• _WHAT IS NEEDED_
Your answer must be a single number: the count of lines in the entries below that hold "marker".

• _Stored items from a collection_

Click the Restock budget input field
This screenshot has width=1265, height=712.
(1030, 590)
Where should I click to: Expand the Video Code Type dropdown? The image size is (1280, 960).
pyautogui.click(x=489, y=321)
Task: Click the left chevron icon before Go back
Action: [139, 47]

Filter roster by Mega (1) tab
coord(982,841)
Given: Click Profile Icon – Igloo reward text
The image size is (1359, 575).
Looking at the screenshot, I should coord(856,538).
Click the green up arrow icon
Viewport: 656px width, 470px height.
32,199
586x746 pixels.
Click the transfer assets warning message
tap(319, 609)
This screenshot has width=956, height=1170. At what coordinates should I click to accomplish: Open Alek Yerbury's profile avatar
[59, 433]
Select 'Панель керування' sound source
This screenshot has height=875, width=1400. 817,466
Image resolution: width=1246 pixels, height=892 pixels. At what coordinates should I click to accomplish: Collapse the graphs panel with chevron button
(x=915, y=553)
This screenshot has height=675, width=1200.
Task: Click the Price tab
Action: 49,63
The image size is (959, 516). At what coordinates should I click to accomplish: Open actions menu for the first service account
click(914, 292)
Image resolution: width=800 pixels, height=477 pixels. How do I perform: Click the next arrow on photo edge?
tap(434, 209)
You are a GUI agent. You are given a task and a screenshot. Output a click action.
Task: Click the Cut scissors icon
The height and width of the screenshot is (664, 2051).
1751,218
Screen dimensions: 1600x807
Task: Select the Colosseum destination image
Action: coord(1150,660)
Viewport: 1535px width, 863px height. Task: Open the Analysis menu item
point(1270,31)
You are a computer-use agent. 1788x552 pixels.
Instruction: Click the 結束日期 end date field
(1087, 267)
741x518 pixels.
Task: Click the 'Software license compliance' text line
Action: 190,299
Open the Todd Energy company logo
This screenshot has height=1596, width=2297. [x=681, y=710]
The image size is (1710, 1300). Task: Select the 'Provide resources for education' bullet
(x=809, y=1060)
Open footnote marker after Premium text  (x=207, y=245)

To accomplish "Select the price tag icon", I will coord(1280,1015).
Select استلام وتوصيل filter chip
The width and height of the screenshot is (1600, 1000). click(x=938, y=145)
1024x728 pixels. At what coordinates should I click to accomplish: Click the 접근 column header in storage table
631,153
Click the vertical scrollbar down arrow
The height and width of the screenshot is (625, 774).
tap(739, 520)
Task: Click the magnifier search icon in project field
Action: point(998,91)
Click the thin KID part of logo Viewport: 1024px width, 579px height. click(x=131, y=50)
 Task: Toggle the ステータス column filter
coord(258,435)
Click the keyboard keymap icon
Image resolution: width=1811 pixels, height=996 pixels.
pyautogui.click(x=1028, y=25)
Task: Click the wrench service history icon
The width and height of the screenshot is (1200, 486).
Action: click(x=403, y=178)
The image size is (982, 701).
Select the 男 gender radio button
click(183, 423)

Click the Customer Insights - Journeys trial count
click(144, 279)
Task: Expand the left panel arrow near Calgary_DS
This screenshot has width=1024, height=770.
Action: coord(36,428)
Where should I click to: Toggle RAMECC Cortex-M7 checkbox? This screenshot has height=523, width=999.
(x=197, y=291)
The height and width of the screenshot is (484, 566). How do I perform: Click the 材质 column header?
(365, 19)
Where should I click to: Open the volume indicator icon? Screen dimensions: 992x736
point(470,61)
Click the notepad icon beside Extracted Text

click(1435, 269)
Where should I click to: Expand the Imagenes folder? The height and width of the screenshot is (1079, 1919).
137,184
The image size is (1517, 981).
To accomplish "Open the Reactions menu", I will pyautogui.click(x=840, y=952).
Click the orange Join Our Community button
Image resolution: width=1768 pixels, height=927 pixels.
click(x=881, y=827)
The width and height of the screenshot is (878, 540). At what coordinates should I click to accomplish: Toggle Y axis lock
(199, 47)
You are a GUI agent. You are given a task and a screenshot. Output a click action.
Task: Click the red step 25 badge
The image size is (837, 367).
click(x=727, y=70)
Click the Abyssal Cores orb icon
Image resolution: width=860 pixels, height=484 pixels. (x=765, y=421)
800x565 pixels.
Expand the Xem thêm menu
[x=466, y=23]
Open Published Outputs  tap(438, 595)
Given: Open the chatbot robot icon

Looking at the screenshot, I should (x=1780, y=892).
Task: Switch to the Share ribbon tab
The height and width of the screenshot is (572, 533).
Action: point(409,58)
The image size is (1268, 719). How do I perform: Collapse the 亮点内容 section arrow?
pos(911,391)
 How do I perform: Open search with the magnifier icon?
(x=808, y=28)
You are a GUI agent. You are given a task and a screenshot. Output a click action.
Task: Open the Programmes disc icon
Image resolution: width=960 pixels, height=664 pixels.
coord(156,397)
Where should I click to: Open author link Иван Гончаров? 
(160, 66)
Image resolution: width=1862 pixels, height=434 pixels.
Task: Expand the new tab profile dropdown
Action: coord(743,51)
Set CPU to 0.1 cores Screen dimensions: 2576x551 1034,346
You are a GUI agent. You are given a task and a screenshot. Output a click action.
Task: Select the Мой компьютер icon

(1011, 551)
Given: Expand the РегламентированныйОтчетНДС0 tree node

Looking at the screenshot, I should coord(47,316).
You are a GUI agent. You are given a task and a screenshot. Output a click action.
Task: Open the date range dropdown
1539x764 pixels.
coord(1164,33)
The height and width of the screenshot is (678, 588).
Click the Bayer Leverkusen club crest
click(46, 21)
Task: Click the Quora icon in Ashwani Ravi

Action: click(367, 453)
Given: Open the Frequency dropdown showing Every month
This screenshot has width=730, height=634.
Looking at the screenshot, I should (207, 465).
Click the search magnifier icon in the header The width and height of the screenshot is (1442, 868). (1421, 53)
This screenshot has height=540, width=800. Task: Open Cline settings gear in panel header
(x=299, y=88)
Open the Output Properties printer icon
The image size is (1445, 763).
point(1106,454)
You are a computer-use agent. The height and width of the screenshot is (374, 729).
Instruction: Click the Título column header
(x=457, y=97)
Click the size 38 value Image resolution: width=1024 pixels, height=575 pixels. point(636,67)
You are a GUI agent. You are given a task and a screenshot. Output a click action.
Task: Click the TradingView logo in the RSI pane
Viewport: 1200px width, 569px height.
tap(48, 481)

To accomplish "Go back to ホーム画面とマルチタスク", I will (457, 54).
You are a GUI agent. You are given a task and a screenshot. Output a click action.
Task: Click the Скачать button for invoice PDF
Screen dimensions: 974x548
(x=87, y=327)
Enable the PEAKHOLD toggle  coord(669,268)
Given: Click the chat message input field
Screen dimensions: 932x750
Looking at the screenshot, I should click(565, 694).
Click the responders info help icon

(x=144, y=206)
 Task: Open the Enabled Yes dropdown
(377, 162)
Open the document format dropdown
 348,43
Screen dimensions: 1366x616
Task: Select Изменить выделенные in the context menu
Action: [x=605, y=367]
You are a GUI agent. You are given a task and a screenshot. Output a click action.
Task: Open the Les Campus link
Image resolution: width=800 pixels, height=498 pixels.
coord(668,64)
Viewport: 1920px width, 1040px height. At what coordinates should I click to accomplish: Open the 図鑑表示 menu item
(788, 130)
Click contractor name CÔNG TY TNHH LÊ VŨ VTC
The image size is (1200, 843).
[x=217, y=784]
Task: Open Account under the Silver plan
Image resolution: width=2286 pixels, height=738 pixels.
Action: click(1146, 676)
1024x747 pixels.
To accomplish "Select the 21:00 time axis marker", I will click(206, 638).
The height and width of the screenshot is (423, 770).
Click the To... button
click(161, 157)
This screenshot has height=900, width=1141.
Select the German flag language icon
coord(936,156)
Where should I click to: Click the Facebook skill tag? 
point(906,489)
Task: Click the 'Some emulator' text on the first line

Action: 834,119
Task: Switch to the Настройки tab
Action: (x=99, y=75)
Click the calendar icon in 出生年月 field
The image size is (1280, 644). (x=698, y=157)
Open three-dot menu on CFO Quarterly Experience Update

• _REPLY_
2